Ever walked into a financial institution, talked to the consultant and walked out without understanding what was said?
Well, this is the narrative for many consumers of financial products in the country. A consumer of financial products is anyone who uses financial products such as bank accounts or insurance policies for example. Consumers of financial products are often left vulnerable many years later, because of signing a financial agreement that they did not fully understand. Worst is the increasing complexity of financial products, the number of products to choose from and the jargon used to describe the benefits of each product. Customers regularly visit financial services providers, sit down with consultants and minutes later leaving the building having signed a lot of paperwork (which they did not read thoroughly) and with a product in hand, whether suitable to their needs or not.
The biggest mistake consumers (myself included) make is NOT reading financial contracts or asking clarifying questions to confirm that we thoroughly understand the financial products that are recommended. It also does not help that the terms and conditions section of the financial agreement is three (3) pages long and in fine print, making it even harder to read the contract. This challenge is faced not only by consumers in Lesotho, but across other African countries such as South Africa. The question that consumers rarely ask is “what are my rights and responsibilities as a consumer of financial products in Lesotho?” The second question is “Where do I go when I have a complaint against a financial services provider?”
The Oxford dictionary defines a right as a moral or legal entitlement to have something and a responsibility as an obligation to behave correctly, do something, act independently and make responsible decisions. What would your rights and responsibilities be as a consumer of financial products?

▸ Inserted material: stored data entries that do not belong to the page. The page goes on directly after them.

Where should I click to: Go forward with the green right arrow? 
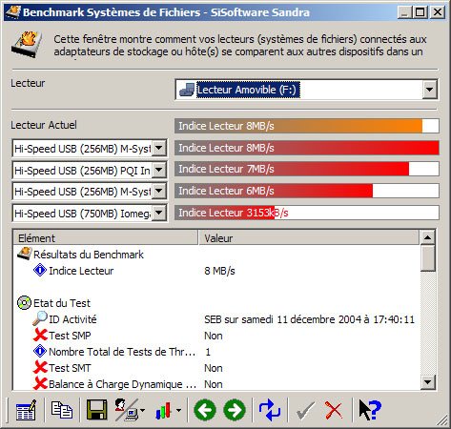click(x=235, y=410)
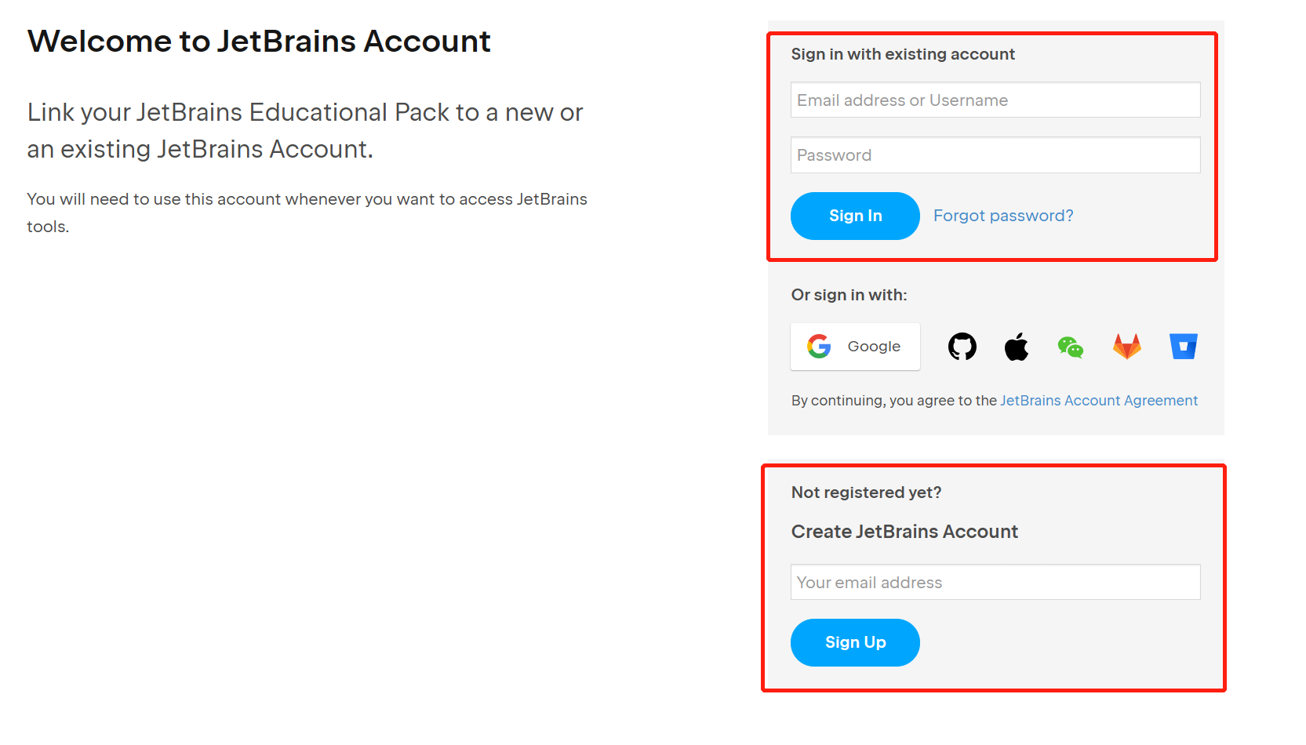Sign in using the WeChat icon
This screenshot has width=1306, height=745.
coord(1071,347)
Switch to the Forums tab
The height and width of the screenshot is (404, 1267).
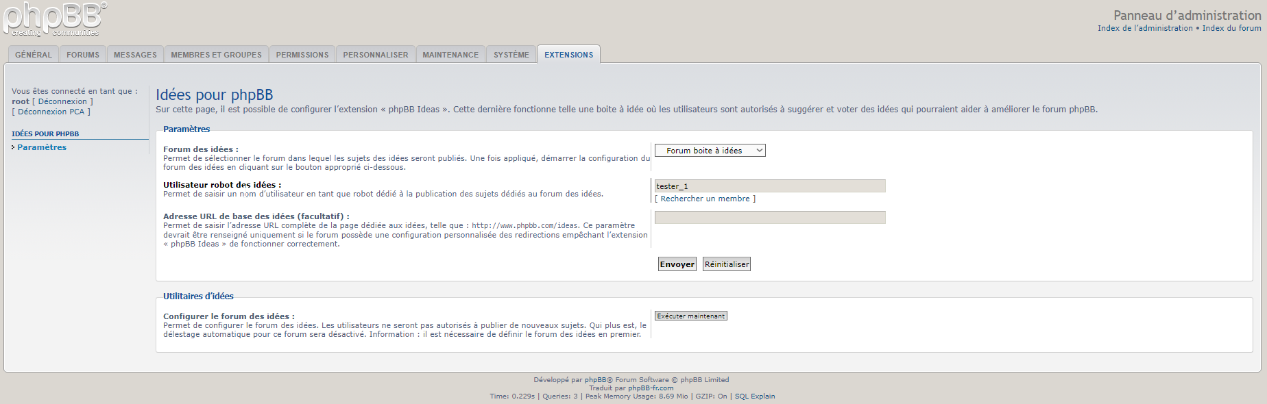point(83,55)
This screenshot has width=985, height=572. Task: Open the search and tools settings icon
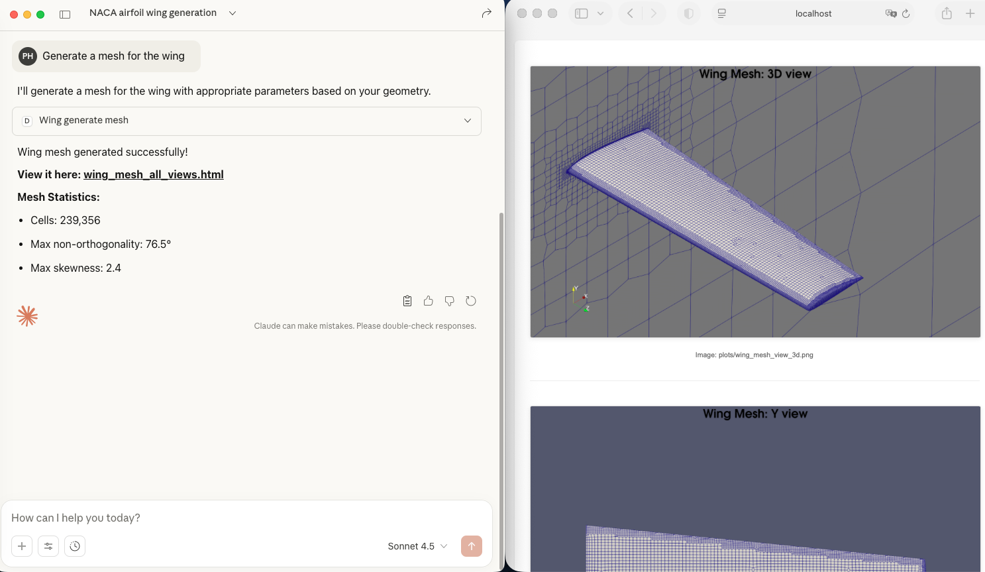[x=48, y=546]
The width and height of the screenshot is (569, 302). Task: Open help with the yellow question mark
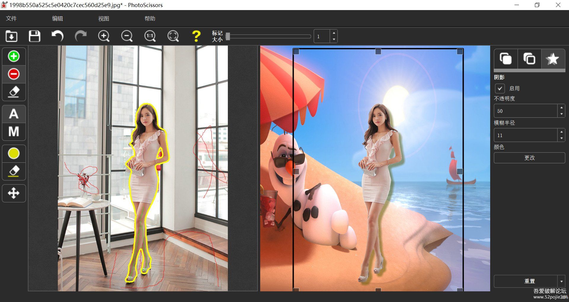tap(196, 36)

Many consumers of financial products or services continue to be treated unfairly by financial services providers, because they do not know their rights and responsibilities. Some do not even know where to go when they have a complaint. As a result, regulators have launched initiatives to drive customer education with regards to their rights and responsibilities. South Africa for example is in the process of launching its “Treating Customers Fairly” policy; a policy that seeks to protect consumers by ensuring that financial service providers act honestly, fairly, with due skill, care and diligence. This policy also seeks to ensure that financial services providers also act in the best interest of the consumer. Financial services providers work with information that is not easily understandable and/or use jargon when describing the product’s features and benefits. As a result, consumers are not provided with all the information to make an informed financial decision, leaving feeling like they are treated unfairly.
It is therefore important for you as a consumer of financial products/services to know what your rights and responsibilities are. For this article however, I will only focus on two rights and responsibilities. So what are my rights and responsibilities you might ask?
Access to adequate and relevant financial information
As a consumer of financial products/services, you have a right to receive adequate information related to the financial product or service. This includes full disclosure of associated costs, adequate customer education on how to use the product/service, its benefits and a comprehensive explanation of terms and conditions of using the product. Make sure that you never sign an incomplete form or sign a document that you do not fully understand. Should you sign a financial agreement or take up a financial product that you do not fully understand, this decision is likely to be costly and detrimental to you and your family many years later. Make sure that the consultant acts in your best interest, provides you with adequate information to help you make an informed financial decision. By taking a little longer to explain and clarify, you can avoid making a decision that you will regret years later.
Your responsibility as consumer of financial products/services is asking lot of questions to make sure you fully understand the financial product. The biggest mistake is not asking questions to seek clarity. It is very important to make sure that the advice you are given or products recommended address your specific needs and are aligned to your financial goals. So do your research well in advance and do not impede your signature on anything you aren’t comfortable with. If you aren’t sure, consult a financial advisor or legal practitioner. Another important responsibility is to make sure that you provide for your bank charges, that you pay your instalments and insurance premiums on time. Make sure that you conduct your financial affairs in a responsible manner. Yes, you are also responsible as a consumer; so honour your responsibilities.
Where to lodge a complaint
So where is the starting point when you have a complaint against a financial services provider?
Well, each financial services provider should have a complaint and query resolution policy. The starting point would be to lodge a formal (written) complaint with the financial services provider in question. Establish what the procedure is and/or ask to speak to the custodian of the policy for guidelines. Once your complaint is lodged, the financial services provider will track the issue till its resolved. If you however, feel that your complaint was not adequately addressed, you can escalate the matter to the Consumer Protection Unit with the Central Bank of Lesotho (CBL).
Your responsibility as consumer of financial products is to make sure that you follow the right process when lodging a complaint. Of equal importance is submitting factual information/evidence when lodging a complaint. Also make sure that you’ve done your part e.g. paid your instalments, premiums on time and that you have thoroughly read the terms and conditions. The last thing you want is to be embarrassed because you have not acted responsibly. This spring, be sure to remember that “The price of greatness is responsibility” Winston Churchill. Take ownership of your personal finances and be great!